Records from a data collection
────────────────────

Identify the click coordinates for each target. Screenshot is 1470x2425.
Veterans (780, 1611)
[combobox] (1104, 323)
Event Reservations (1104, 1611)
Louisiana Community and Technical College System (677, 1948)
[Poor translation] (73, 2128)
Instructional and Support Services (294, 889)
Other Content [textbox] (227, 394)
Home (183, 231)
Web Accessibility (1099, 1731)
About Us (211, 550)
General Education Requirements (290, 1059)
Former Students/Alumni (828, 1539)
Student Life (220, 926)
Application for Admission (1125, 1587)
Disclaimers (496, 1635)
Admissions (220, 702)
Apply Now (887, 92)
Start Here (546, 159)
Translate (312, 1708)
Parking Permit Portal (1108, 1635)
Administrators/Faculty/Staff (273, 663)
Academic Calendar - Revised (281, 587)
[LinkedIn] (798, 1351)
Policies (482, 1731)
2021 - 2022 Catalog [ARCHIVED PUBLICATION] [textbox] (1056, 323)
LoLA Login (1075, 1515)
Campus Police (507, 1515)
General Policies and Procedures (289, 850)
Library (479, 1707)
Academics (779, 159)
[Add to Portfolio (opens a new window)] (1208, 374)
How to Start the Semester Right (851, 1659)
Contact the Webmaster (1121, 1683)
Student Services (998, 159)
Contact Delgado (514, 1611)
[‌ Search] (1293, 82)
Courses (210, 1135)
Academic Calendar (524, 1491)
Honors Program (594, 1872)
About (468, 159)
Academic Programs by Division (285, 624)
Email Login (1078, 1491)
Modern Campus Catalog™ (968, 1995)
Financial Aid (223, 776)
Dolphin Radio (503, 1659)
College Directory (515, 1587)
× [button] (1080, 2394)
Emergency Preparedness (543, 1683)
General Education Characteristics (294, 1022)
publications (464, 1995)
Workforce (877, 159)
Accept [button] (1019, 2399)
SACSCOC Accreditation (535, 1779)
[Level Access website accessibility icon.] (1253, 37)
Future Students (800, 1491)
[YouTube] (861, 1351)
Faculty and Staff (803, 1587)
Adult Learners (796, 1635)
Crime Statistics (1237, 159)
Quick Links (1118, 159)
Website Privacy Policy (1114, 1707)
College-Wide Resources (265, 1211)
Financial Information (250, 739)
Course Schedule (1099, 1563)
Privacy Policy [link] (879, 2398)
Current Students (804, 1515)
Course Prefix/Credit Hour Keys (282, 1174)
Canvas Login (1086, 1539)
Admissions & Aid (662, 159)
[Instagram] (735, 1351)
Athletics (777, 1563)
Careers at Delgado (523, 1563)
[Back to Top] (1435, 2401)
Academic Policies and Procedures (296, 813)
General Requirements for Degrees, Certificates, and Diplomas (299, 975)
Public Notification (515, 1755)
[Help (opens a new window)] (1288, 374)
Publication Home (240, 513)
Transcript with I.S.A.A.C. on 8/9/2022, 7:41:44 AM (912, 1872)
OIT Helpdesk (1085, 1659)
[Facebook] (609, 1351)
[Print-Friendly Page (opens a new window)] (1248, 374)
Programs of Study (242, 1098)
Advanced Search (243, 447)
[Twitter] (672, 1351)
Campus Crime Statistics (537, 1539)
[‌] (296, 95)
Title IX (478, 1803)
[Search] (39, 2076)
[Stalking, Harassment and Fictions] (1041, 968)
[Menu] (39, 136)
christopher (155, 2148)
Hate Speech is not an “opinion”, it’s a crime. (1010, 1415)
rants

────────────────────

WHAT IS NEEDED. Could you repeat every record above exactly as it appears?

EXERCISE RESPONSE.
Identify the click coordinates for each target. Screenshot is 1470x2425.
Veterans (780, 1611)
[combobox] (1104, 323)
Event Reservations (1104, 1611)
Louisiana Community and Technical College System (677, 1948)
[Poor translation] (73, 2128)
Instructional and Support Services (294, 889)
Other Content [textbox] (227, 394)
Home (183, 231)
Web Accessibility (1099, 1731)
About Us (211, 550)
General Education Requirements (290, 1059)
Former Students/Alumni (828, 1539)
Student Life (220, 926)
Application for Admission (1125, 1587)
Disclaimers (496, 1635)
Admissions (220, 702)
Apply Now (887, 92)
Start Here (546, 159)
Translate (312, 1708)
Parking Permit Portal (1108, 1635)
Administrators/Faculty/Staff (273, 663)
Academic Calendar - Revised (281, 587)
[LinkedIn] (798, 1351)
Policies (482, 1731)
2021 - 2022 Catalog [ARCHIVED PUBLICATION] [textbox] (1056, 323)
LoLA Login (1075, 1515)
Campus Police (507, 1515)
General Policies and Procedures (289, 850)
Library (479, 1707)
Academics (779, 159)
[Add to Portfolio (opens a new window)] (1208, 374)
How to Start the Semester Right (851, 1659)
Contact the Webmaster (1121, 1683)
Student Services (998, 159)
Contact Delgado (514, 1611)
[‌ Search] (1293, 82)
Courses (210, 1135)
Academic Calendar (524, 1491)
Honors Program (594, 1872)
About (468, 159)
Academic Programs by Division (285, 624)
Email Login (1078, 1491)
Modern Campus Catalog™ (968, 1995)
Financial Aid (223, 776)
Dolphin Radio (503, 1659)
College Directory (515, 1587)
× [button] (1080, 2394)
Emergency Preparedness (543, 1683)
General Education Characteristics (294, 1022)
publications (464, 1995)
Workforce (877, 159)
Accept [button] (1019, 2399)
SACSCOC Accreditation (535, 1779)
[Level Access website accessibility icon.] (1253, 37)
Future Students (800, 1491)
[YouTube] (861, 1351)
Faculty and Staff (803, 1587)
Adult Learners (796, 1635)
Crime Statistics (1237, 159)
Quick Links (1118, 159)
Website Privacy Policy (1114, 1707)
College-Wide Resources (265, 1211)
Financial Information (250, 739)
Course Schedule (1099, 1563)
Privacy Policy [link] (879, 2398)
Current Students (804, 1515)
Course Prefix/Credit Hour Keys (282, 1174)
Canvas Login (1086, 1539)
Admissions & Aid (662, 159)
[Instagram] (735, 1351)
Athletics (777, 1563)
Careers at Delgado (523, 1563)
[Back to Top] (1435, 2401)
Academic Policies and Procedures (296, 813)
General Requirements for Degrees, Certificates, and Diplomas (299, 975)
Public Notification (515, 1755)
[Help (opens a new window)] (1288, 374)
Publication Home (240, 513)
Transcript with I.S.A.A.C. on 8/9/2022, 7:41:44 AM (912, 1872)
OIT Helpdesk (1085, 1659)
[Facebook] (609, 1351)
[Print-Friendly Page (opens a new window)] (1248, 374)
Programs of Study (242, 1098)
Advanced Search (243, 447)
[Twitter] (672, 1351)
Campus Crime Statistics (537, 1539)
[‌] (296, 95)
Title IX (478, 1803)
[Search] (39, 2076)
[Stalking, Harassment and Fictions] (1041, 968)
[Menu] (39, 136)
christopher (155, 2148)
Hate Speech is not an “opinion”, it’s a crime. (1010, 1415)
rants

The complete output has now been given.